From 0933fc848d713303365a8facba35cb532a6ebb47 Mon Sep 17 00:00:00 2001
From: Raphael Michel <mail@raphaelmichel.de>
Date: Fri, 15 Feb 2019 11:45:06 +0100
Subject: [PATCH] Order search: Fight the database optimizer to actually
 optimize the query

---
 src/pretix/control/views/search.py | 42 ++++++++++++++++++++++++++++--
 1 file changed, 40 insertions(+), 2 deletions(-)

diff --git a/src/pretix/control/views/search.py b/src/pretix/control/views/search.py
index f4e647c37..ad47c8657 100644
--- a/src/pretix/control/views/search.py
+++ b/src/pretix/control/views/search.py
@@ -46,7 +46,7 @@ class OrderSearch(PaginationMixin, ListView):
         return ctx
 
     def get_queryset(self):
-        qs = Order.objects.select_related('invoice_address').using(settings.DATABASE_REPLICA)
+        qs = Order.objects.using(settings.DATABASE_REPLICA)
 
         if not self.request.user.has_active_staff_session(self.request.session.session_key):
             qs = qs.filter(
@@ -59,9 +59,47 @@ class OrderSearch(PaginationMixin, ListView):
         if self.filter_form.is_valid():
             qs = self.filter_form.filter_qs(qs)
 
+            if self.filter_form.cleaned_data.get('query'):
+                """
+                We need to work around a bug in PostgreSQL's (and likely MySQL's) query plan optimizer here.

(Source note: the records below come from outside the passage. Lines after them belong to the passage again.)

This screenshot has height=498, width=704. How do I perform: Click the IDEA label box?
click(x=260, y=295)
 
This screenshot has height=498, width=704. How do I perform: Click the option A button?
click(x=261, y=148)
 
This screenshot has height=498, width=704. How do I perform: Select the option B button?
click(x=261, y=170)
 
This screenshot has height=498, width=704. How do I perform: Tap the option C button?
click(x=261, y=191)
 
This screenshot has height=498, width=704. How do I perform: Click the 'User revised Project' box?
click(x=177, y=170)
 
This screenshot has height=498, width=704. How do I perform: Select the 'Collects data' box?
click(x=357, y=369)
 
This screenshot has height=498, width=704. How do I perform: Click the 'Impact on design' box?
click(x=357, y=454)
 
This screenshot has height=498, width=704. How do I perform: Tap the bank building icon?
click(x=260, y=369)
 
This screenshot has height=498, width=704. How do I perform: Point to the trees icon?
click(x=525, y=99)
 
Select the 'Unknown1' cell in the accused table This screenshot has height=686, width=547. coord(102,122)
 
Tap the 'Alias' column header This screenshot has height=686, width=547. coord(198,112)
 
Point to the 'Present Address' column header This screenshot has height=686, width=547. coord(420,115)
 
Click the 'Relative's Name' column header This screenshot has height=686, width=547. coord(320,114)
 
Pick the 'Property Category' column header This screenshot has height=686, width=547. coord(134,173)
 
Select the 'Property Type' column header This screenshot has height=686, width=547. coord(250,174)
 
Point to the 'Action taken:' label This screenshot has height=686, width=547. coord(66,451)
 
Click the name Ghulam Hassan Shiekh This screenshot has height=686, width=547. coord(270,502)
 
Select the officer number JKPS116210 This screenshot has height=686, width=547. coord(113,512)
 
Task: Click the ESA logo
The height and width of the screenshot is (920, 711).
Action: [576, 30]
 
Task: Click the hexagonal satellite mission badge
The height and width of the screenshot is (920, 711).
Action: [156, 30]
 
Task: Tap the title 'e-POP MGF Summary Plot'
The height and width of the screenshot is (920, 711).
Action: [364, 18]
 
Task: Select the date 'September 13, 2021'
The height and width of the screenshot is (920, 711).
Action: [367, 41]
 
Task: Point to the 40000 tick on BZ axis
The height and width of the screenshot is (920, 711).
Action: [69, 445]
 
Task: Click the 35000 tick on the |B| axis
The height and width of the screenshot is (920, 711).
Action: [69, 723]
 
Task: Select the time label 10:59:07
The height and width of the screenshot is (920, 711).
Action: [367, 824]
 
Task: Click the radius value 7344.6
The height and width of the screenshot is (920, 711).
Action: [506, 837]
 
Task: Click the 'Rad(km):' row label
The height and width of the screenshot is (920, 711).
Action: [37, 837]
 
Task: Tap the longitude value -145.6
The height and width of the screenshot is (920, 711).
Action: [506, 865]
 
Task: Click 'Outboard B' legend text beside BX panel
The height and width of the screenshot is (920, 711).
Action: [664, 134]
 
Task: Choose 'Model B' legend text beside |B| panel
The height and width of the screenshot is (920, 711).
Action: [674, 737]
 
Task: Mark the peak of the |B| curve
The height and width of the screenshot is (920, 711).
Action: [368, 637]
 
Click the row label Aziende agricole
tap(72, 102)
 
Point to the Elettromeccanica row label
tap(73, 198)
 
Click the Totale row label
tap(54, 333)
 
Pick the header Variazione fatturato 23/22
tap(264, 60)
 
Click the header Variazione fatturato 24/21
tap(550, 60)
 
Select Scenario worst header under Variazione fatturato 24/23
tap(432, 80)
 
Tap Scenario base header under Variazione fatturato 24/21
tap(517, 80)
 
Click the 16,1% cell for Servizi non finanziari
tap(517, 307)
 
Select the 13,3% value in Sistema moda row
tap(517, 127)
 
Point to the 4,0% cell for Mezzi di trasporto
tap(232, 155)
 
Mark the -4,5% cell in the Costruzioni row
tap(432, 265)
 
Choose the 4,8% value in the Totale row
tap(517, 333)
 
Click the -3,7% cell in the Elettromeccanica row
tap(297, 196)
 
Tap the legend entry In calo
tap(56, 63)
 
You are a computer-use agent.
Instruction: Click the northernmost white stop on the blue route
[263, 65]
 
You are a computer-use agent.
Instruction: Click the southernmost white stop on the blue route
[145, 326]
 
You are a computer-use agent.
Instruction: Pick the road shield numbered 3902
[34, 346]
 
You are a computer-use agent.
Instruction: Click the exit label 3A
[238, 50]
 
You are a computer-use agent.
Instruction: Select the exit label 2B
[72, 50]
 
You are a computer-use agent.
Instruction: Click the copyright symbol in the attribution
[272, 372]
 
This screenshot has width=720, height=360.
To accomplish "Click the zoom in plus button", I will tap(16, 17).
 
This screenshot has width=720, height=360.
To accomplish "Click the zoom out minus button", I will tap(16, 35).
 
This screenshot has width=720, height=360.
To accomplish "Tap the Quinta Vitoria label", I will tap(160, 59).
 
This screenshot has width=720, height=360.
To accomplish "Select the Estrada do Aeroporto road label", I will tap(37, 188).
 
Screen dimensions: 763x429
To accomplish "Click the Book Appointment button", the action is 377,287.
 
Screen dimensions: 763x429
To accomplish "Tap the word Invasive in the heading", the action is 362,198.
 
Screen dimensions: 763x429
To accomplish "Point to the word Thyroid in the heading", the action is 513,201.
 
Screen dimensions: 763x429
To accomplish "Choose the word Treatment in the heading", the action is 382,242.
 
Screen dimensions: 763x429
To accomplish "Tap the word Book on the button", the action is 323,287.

+                The database lacks statistical data to predict how common our search filter is and therefore
+                assumes that it is cheaper to first ORDER *all* orders in the system (since we got an index on
+                datetime), then filter out with a full scan until OFFSET/LIMIT condition is fulfilled. If we
+                look for something rare (such as an email address used once within hundreds of thousands of
+                orders, this ends up to be pathologically slow.
+
+                For some search queries on pretix.eu, we see search times of >30s, just due to the ORDER BY and
+                LIMIT clause. Without them. the query runs in roughly 0.6s. This heuristical approach tries to
+                detect these cases and rewrite the query as a nested subquery that strongly suggests sorting
+                before filtering. However, since even that fails in some cases because PostgreSQL thinks it knows
+                better, we literally force it by evaluating the subquery explicitly. We only do this for n<=200,
+                to avoid memory leaks – and problems with maximum parameter count on SQLite. In cases where the
+                search query yields lots of results, this will actually be slower since it requires two queries,
+                sorry.
+
+                Phew.
+                """
+
+                page = self.kwargs.get(self.page_kwarg) or self.request.GET.get(self.page_kwarg) or 1
+                limit = self.get_paginate_by(None)
+                offset = (page - 1) * limit
+                resultids = list(qs.order_by().values_list('id', flat=True)[:201])
+                if len(resultids) <= 200 and len(resultids) <= offset + limit:
+                    qs = Order.objects.using(settings.DATABASE_REPLICA).filter(
+                        id__in=resultids
+                    )
+
+        """
+        We use prefetch_related here instead of select_related for a reason, even though select_related
+        would be the common choice for a foreign key and doesn't require an additional database query.
+        The problem is, that if our results contain the same event 25 times, select_related will create
+        25 Django  objects which will all try to pull their ownsettings cache to show the event properly,
+        leading to lots of unnecessary queries. Due to the way prefetch_related works differently, it
+        will only create one shared Django object.
+        """
         return qs.only(
             'id', 'invoice_address__name_cached', 'invoice_address__name_parts', 'code', 'event', 'email',
             'datetime', 'total', 'status', 'require_approval'
         ).prefetch_related(
             'event', 'event__organizer'
-        )
+        ).select_related('invoice_address')